Install python (https://www.python.org/downloads/)
If you have GPU, you can install CUDA (https://developer.nvidia.com/cuda-downloads)
git clone https://github.com/jedrzej-put/plant_classification.git
cd plant_classification
python -m venv venv
.\venv\Scripts\Activate.ps1
pip install requirements.txt
First way:
Create data directory(in plant_classification) with subdirectories "healthy" and "sick" which include apppriate images. Check configs/base.yaml (fields healthy_data_path and sick_data_path).
Second way:
Set absolute paths to "healthy" and "sick" directories in configs/base.yaml (fields healthy_data_path and sick_data_path)
You can edit:
- Hyperparameters
- Scheduler parameters
- Transformations
- Data path
- Tensorboard and MLflow parameter
To use mlflow you have to set environment variable "MLFLOW_TRACKING_URI"

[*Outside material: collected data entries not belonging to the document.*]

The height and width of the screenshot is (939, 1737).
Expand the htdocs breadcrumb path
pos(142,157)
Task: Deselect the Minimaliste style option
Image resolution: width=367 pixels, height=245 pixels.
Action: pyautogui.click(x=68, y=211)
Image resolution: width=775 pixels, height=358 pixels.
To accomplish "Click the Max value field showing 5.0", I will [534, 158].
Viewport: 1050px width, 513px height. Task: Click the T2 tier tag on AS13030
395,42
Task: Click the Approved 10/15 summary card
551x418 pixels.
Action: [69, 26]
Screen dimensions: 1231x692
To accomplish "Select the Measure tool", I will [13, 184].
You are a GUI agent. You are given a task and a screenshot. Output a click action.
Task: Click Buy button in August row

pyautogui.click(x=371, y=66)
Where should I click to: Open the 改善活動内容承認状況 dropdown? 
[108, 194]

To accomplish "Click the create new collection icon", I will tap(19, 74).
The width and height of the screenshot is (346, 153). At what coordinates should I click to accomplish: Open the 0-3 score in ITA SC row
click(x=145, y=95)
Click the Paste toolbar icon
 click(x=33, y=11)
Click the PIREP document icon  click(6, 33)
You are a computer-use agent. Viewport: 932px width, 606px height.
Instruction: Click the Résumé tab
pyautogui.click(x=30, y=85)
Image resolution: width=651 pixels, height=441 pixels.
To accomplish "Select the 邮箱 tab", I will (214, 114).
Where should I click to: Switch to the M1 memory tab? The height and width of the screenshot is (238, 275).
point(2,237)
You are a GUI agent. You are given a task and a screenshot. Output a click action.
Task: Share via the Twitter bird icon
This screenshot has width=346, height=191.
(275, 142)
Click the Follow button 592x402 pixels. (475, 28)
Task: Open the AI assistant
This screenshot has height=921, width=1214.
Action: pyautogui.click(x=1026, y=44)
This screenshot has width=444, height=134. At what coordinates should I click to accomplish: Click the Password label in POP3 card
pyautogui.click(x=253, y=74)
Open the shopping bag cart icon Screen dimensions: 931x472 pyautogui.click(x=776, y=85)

EXPORT MLFLOW_TRACKING_URI=<YOUR_MLFLOW_TRACKING_URI>
python scripts/classification-script.py
Check "./logs" directory. Find directory start with your experiment name and choose your experiment(if you two or more experiments with the same name, the log path to second and subsequent experiments will have a postfix with the experiment number). Run "tensorboard --logdir logs/<experiment_name><experiment_number>"
e.g.
tensorboard --logdir logs/test_experiment
tensorboard --logdir logs/test_experiment2
- python 3.10.4
- torch==2.1.1
- torchmetrics==1.2.1
- torchvision==0.16.1
- pillow==9.0.1
- tensorboard
- mlflow
- scikit-learn
- The original data includes two plants:
- rye
- healthy
- sick, infected with Rust
- beet
- healthy
- sick infected with Cercospora beticola
- rye
- loading data, cleaning data
- random under sampling
- adding and compare approach with preprocessing step with own trained Unet(preparation mask with Label Studio):
- segmentation infected leaves
- segmentation spots of diseases
- inferencing segmentaion model
- building pipelines with preprocessing step
- building CNN model
- training, validating and testing CNN model
- saving metrics and model
- performing experiments
- small number of images therefore sometimes only a few images on the test
- unbalanced datasets
- various data source
- various data distribution - main reason to create preprocessing with segmantation spots of disease
experiment | plant | dataset | use preprocessing | healthy | sick | val acc | val precision | val recall | test acc | test precision | test recall |
---|---|---|---|---|---|---|---|---|---|---|---|
1 | rye | 1 | no | 25 | 95 | 0.854 | 0.823 | 0.86 | 0.833 | 0.75 | 0.85 |
2 | rye | 2 | no | 118 | 129 | 0.875 | 0.846 | 0.917 | 0.917 | 0.917 | 0.917 |
3 | rye | 3 | no | 93 | 34 | 0.75 | 0.75 | 0.75 | 0.75 | 0.75 | 0.75 |
4 | rye | 1 | yes | 25 | 95 | 0.92 | 0.96 | 0.85 | 0.88 | 0.84 | 0.86 |
5 | rye | 2 | yes | 118 | 129 | 0.917 | 0.95 | 0.833 | 0.917 | 0.92 | 0.833 |
6 | rye | 3 | yes | 93 | 34 | 0.875 | 0.95 | 0.75 | 0.625 | 0.6 | 0.75 |
7 | beet | 4 | no | 155 | 130 | 0.846 | 0.8 | 0.923 | 0.692 | 0.692 | 0.692 |
8 | beet | 5 | no | 155 | 74 | 0.75 | 0.667 | 0.688 | 0.688 | 0.636 | 0.875 |
9 | beet | 4 | yes | 155 | 130 | 0.846 | 0.85 | 0.692 | 0.731 | 0.8 | 0.615 |
10 | beet | 5 | yes | 155 | 74 | 0.688 | 0.667 | 0.75 | 0.688 | 0.615 | 0.62 |